(What you should do)
Rewrite the items below, changing every occurrence of "Identify the location of" to "Give the position of" and leaving all other text as it stands.
• • • • • • •
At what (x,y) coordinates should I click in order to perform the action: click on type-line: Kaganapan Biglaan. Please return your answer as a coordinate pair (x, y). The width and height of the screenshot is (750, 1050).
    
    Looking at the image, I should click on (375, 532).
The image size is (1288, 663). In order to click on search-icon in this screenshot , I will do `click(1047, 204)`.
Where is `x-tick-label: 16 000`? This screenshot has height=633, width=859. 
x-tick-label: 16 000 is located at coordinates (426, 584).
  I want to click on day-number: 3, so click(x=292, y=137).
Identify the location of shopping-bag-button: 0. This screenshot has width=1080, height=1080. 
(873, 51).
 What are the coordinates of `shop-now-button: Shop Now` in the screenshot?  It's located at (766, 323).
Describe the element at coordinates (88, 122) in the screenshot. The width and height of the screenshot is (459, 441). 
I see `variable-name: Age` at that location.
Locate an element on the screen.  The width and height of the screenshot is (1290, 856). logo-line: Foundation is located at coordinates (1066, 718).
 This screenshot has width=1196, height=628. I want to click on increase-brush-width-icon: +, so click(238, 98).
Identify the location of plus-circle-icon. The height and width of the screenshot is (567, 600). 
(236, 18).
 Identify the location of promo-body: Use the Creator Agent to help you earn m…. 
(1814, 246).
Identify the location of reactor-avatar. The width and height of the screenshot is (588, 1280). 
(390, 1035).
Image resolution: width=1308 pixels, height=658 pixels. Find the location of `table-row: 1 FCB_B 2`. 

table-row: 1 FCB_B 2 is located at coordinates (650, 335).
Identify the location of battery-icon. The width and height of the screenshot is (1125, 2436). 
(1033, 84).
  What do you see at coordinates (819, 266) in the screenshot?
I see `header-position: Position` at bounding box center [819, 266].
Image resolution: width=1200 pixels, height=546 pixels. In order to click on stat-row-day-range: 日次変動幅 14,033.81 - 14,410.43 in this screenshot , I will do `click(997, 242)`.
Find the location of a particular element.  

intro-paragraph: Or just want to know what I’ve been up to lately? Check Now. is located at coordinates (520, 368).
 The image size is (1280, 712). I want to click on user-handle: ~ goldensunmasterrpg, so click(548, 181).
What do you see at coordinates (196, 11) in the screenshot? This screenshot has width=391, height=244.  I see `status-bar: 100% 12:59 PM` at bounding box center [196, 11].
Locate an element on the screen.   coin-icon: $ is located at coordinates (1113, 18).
• • • • • • •
(Result of the exercise)
At what (x,y) coordinates should I click in order to perform the action: click on type-line: Kaganapan Biglaan. Please return your answer as a coordinate pair (x, y). The width and height of the screenshot is (750, 1050).
    
    Looking at the image, I should click on (375, 532).
The image size is (1288, 663). In order to click on search-icon in this screenshot , I will do `click(1047, 204)`.
Where is `x-tick-label: 16 000`? This screenshot has height=633, width=859. 
x-tick-label: 16 000 is located at coordinates (426, 584).
  I want to click on day-number: 3, so click(x=292, y=137).
Give the position of shopping-bag-button: 0. This screenshot has width=1080, height=1080. 
(873, 51).
 What are the coordinates of `shop-now-button: Shop Now` in the screenshot?  It's located at (766, 323).
Describe the element at coordinates (88, 122) in the screenshot. The width and height of the screenshot is (459, 441). 
I see `variable-name: Age` at that location.
Locate an element on the screen.  The width and height of the screenshot is (1290, 856). logo-line: Foundation is located at coordinates (1066, 718).
 This screenshot has width=1196, height=628. I want to click on increase-brush-width-icon: +, so click(238, 98).
Give the position of plus-circle-icon. The height and width of the screenshot is (567, 600). 
(236, 18).
 Give the position of promo-body: Use the Creator Agent to help you earn m…. 
(1814, 246).
Give the position of reactor-avatar. The width and height of the screenshot is (588, 1280). 
(390, 1035).
Image resolution: width=1308 pixels, height=658 pixels. Find the location of `table-row: 1 FCB_B 2`. 

table-row: 1 FCB_B 2 is located at coordinates (650, 335).
Give the position of battery-icon. The width and height of the screenshot is (1125, 2436). 
(1033, 84).
  What do you see at coordinates (819, 266) in the screenshot?
I see `header-position: Position` at bounding box center [819, 266].
Image resolution: width=1200 pixels, height=546 pixels. In order to click on stat-row-day-range: 日次変動幅 14,033.81 - 14,410.43 in this screenshot , I will do `click(997, 242)`.
Find the location of a particular element.  

intro-paragraph: Or just want to know what I’ve been up to lately? Check Now. is located at coordinates (520, 368).
 The image size is (1280, 712). I want to click on user-handle: ~ goldensunmasterrpg, so click(548, 181).
What do you see at coordinates (196, 11) in the screenshot? This screenshot has width=391, height=244.  I see `status-bar: 100% 12:59 PM` at bounding box center [196, 11].
Locate an element on the screen.   coin-icon: $ is located at coordinates (1113, 18).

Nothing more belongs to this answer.